Least shocking thing I've read about LLMs recently.
They are essentially like that one JPEG meme, where each pass of saving as JPEG slightly degrades the quality until by the end its unrecognizable.
Except with LLMs, the starting point is intent. Each pass of the LLMs degrades the intent, like in the case of a precise scientific paper, just a little bit of nuance, a little bit of precision is lost with a re-wording here and there.
LLMs are mean reversion machines, the more 'outside of their training' the context/work load they are currently dealing with, the more they will tend to gradually pull that into some homogenous abstract equilibrium
Where this result is actually interesting and relevant is when a coding agent splits a large source file into multiple smaller files. Opus + Claude Code will try to recite long sections of source code from memory into each of the new files, instead of using some sort of copy/paste operation like a human would.
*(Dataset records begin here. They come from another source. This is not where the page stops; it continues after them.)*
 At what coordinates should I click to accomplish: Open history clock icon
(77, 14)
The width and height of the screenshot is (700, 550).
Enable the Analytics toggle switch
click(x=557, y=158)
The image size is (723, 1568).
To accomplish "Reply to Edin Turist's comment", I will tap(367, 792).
Moving a file is a bit easier. LLMs may sometimes try to recite the file from memory. But if you tell them to use "git mv" and fix the compiler errors, they mostly will.
Ordinary editing on the other hand, generally works fine with any reasonable model and tool setup. Even Qwen3.6 27B is fine at this. And for in-place edits, you can review "git diff" for surprises.
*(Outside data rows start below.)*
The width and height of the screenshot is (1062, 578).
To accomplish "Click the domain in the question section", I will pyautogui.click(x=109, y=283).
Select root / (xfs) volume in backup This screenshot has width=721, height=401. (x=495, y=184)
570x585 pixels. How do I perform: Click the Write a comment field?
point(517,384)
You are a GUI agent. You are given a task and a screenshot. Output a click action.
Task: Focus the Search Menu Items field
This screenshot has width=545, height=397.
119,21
There's a kid's game that illustrates this too: https://en.wikipedia.org/wiki/Telephone_game
A coworker talks about LLMs as "bullshit" layers. Not exactly dismissing them or being derogatory about them, but emphasising that each time you feed something through an LLM, what comes out the other side may not be what you expect/want. Like that guy at the pub sharing what he'd seen online somewhere, after a few pints. Might be accurate, but carries notable risk it's not.
So e.g., don't use an LLM to call an API to gather data and produce a report on it, as that's feeding deterministic data through a "bullshit" layer, meaning you can't trust what comes out the other side. Instead use the LLM to help you write the code that will produce a deterministic output from deterministic data.
I've seen co-workers use LLMs to summarise deterministic data coming from APIs and have reports be wildly off the mark as often as they are accurate. Depending on what they're looking at that can have catastrophic risk.
Further, could we think of intent as some ordered state, and over time the LLM introduces entropy, eventually resulting in something akin to free-association?
LLM’s are the most elaborate guessing machine man-kind has made. That’s makes it both useless and useful depending on what it is used for.
That’s it. Once you look at everything through this lense everything makes sense - especially the fact there is no underlying understanding of reasoning and creativity. I don’t care what boosters say.
I was talking about this in a thread yesterday. It’s why I don’t like blogs that are just LLM generated. I don’t care how good you think it is, I don’t care that you consider a facsimile of you good enough. If I want a rote, boring LLM response, I will prompt it myself. I do not appreciate reading blogs and other assumed to be human-generated content and having somebody attempt to trick me into reading their prompt results like some annoying middleman.
I came to your blog to read what you had to say. Why are you writing a blog if you aren’t even going to write it?
A human doing the same tasks as what the LLM did in the paper that the human will degrade the document further then the LLM. If the LLM is 25%, a human would degrade it probably 80% if they used the same technique as the LLM did in this paper. I'm talking about a single pass.
The fact of the matter is, humans don't edit things the way it was done in the paper and neither do coding agents like claude. Think about it: You do not ingest an entire paper and then regurgitate that paper with a single targeted edit... and neither do coding agents.
Also think carefully. A 25% degradation rate is unacceptable in the industry. The AI change that's taking over all of SWE development would not actually exist if there was 25% degradation... that's way too much.
I've definitely experienced this while coding with LLMs. Often, after a flurry of feature work in which I thought I was being reasonably careful but moving very fast, I take a closer look at some small piece of code and go "holy shit". Then I have to spend a few hours going over everything and carefully reworking parts where things didn't quite go how I'd like, where I was unclear, or where the LLM's brainworms kicked in.
Quality is really important to me in its own right, but I also worry about this exact "repeated compression" problem: when my codebase is clean and I have an up-to-date mental model, an LLM can quickly help me churn out some feature work and still leave the codebase in a reasonable state. But as the LLM dirties up the codebase, its past mistakes or misunderstandings compound, and it's likely to flub more and more things. So I have to go back and "restore" things to a correct state before I feel comfortable using the LLM again.